■ **Work to complete**: Which lines hold the word "will"? Copy each of them from the material.

======== Records for the task ========

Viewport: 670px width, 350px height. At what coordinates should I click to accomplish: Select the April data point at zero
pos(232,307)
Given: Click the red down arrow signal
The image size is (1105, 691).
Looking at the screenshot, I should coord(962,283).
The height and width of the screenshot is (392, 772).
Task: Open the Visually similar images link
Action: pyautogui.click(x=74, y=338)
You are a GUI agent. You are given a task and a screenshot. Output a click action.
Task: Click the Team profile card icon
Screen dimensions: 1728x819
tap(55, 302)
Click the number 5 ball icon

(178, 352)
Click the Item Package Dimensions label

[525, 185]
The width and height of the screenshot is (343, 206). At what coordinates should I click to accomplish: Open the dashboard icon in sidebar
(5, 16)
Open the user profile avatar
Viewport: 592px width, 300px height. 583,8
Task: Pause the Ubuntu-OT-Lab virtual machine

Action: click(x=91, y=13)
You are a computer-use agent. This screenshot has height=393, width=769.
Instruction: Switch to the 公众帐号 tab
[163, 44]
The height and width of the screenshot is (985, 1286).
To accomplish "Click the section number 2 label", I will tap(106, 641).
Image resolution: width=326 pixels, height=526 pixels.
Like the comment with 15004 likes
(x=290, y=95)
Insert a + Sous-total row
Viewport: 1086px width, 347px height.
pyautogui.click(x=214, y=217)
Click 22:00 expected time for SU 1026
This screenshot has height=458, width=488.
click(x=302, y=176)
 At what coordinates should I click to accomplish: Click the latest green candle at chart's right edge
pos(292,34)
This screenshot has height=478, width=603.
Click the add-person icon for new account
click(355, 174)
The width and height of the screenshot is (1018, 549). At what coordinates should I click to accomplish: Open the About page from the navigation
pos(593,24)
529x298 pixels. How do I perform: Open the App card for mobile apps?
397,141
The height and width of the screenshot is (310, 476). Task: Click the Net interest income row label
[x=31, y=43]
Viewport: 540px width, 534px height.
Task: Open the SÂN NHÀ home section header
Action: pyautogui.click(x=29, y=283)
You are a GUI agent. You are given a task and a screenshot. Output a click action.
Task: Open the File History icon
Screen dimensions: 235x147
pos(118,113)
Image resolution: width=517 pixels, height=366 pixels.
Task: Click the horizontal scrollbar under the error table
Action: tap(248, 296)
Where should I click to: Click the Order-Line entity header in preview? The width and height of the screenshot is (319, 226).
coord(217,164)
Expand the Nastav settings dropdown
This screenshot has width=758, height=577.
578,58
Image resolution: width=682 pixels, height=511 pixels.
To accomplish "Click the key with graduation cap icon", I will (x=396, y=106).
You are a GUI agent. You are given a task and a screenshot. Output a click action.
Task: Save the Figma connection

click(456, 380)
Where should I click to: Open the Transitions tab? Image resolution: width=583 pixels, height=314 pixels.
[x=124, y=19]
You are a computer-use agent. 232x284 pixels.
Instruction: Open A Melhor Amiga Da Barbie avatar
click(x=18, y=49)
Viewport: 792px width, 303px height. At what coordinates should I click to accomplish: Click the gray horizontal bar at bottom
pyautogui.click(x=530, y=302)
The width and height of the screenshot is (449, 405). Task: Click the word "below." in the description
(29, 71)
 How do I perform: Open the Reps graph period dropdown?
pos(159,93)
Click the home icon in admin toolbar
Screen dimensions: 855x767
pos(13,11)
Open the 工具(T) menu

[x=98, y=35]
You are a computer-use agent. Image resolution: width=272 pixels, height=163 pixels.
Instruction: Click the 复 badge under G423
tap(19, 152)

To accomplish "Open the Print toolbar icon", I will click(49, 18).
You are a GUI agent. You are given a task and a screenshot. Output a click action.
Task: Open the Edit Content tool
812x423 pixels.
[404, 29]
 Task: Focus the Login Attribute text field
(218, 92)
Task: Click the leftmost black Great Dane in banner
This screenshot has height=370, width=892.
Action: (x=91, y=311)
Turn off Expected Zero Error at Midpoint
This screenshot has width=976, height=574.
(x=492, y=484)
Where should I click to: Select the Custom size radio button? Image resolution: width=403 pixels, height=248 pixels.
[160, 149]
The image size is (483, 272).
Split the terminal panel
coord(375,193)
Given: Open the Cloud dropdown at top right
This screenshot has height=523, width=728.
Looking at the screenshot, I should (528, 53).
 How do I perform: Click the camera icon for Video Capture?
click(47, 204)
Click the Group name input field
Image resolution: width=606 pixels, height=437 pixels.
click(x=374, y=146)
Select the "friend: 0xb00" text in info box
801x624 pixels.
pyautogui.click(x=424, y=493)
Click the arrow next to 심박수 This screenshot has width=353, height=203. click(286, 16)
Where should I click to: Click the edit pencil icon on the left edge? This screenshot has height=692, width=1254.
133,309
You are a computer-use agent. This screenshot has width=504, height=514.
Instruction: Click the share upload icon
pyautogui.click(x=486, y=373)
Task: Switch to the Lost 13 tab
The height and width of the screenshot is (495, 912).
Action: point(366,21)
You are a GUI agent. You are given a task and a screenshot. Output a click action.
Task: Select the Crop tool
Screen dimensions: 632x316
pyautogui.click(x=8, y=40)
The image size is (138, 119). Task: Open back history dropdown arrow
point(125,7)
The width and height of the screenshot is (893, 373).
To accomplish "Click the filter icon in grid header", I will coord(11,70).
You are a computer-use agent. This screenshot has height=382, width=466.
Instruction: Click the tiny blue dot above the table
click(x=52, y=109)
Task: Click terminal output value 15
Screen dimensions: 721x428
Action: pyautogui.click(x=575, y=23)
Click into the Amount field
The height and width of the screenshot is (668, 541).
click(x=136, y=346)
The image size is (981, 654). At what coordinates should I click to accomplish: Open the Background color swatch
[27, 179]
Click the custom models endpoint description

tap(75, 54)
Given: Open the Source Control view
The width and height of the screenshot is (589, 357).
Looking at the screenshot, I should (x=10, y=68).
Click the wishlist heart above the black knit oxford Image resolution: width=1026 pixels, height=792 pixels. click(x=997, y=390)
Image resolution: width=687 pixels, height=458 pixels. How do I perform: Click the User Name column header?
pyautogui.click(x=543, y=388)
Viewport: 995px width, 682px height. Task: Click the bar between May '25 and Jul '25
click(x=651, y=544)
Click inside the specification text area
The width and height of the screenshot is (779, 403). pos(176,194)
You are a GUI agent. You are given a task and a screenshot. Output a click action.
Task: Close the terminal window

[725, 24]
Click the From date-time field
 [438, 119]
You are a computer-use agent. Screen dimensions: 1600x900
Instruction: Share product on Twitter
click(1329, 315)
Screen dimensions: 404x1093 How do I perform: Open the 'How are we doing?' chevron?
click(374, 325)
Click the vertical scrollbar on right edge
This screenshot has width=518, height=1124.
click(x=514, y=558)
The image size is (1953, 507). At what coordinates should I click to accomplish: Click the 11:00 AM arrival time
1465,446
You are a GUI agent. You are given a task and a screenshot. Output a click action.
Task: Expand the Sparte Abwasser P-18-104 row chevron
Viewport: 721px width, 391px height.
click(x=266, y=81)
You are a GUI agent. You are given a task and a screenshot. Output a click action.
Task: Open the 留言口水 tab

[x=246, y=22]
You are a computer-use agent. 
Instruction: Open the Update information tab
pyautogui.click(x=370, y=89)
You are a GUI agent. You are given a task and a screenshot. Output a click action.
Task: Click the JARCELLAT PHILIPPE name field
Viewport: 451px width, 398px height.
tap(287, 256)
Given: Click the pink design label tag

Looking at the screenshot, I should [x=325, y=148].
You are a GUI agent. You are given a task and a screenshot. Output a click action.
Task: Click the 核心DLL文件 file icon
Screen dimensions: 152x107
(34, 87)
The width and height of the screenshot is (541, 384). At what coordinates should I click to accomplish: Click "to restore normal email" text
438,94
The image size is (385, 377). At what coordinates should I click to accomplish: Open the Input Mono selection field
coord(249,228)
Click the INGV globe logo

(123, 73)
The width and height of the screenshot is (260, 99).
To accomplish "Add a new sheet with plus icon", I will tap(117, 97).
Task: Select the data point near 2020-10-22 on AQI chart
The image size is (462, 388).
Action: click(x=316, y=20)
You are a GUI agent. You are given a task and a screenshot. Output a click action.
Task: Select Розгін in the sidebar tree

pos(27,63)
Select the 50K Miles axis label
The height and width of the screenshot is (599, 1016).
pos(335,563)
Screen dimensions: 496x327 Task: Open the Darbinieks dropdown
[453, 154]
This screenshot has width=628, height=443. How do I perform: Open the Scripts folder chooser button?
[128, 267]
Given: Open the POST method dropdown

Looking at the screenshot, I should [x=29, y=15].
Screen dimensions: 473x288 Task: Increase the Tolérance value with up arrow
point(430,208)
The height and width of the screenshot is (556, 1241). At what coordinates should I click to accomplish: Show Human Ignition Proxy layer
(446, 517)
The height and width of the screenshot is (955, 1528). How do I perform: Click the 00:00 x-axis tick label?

========

■ **Answer box**:
To accomplish "Click the section number 2 label", I will tap(106, 641).
To accomplish "Click the key with graduation cap icon", I will (x=396, y=106).
To accomplish "Open the Print toolbar icon", I will click(49, 18).
To accomplish "Click the filter icon in grid header", I will coord(11,70).
To accomplish "Add a new sheet with plus icon", I will tap(117, 97).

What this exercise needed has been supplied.